Finanzminister Euklid Tsakalotos sagte Reformen im Pensions- und Steuersystem zu, und die Regierung hat gar keine andere Wahl, als sie umzusetzen. Sie braucht bis Juli 7 bis 8 Mrd. Euro, um ihre finanziellen Verpflichtungen erfüllen zu können. Das wiederum ist Bedingung für den ehrgeizigen Plan, Ende 2017 an den Kapitalmarkt zurückkehren zu können.

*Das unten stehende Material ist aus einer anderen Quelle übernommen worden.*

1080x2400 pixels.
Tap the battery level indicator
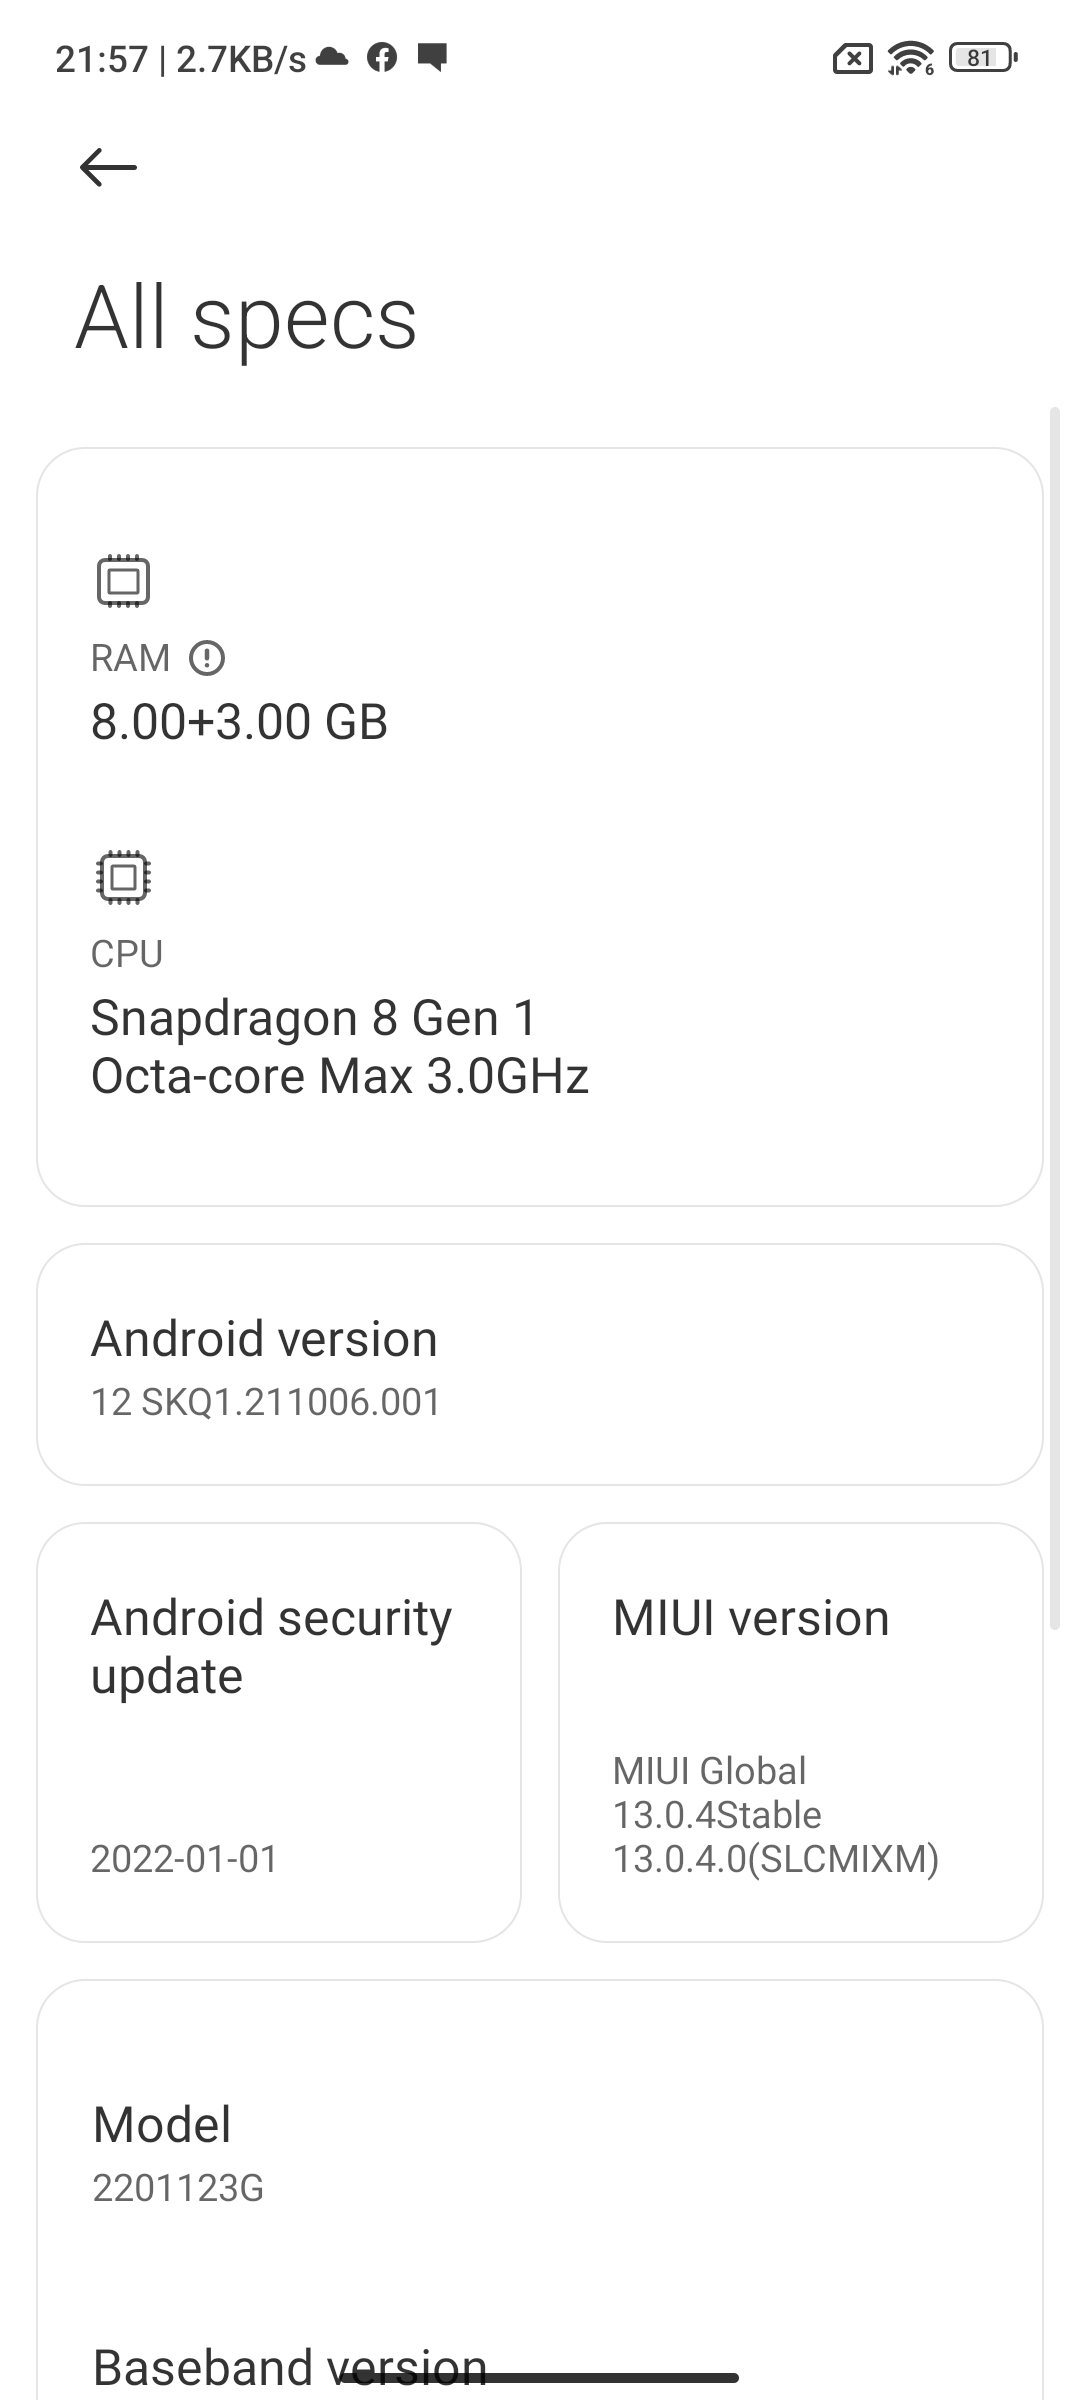point(982,58)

Der Internationale Währungsfonds und die EU haben ihren Streit über den besten Weg für Griechenland zurückgestellt. Aber die Entscheidung, ob eine Schuldenreduktion nötig ist, steht aus. Irland, Spanien oder Portugal haben es in vergleichsweise kurzer Zeit geschafft, finanziell wieder auf eigenen Beinen zu stehen, in Griechenland ist das nicht realistisch. Will man es in der Eurozone halten, geht das nicht ohne Gläubigerverzicht. Ob man das mit einem klaren Schnitt macht oder die Rückzahlung auf viele Jahrzehnte streckt, ist eher eine politische Frage, wirtschaftlich macht es kaum einen Unterschied.
Wenn nichts mehr hilft, hilft nur mehr die Kunst. Die Griechen wissen aber auch, dass es mit der Kunst allein nicht getan sein wird. Sie beflügelt zwar den Geist, aber macht die Menschen nicht satt. Die Griechen haben daher noch viele harte Jahre vor sich.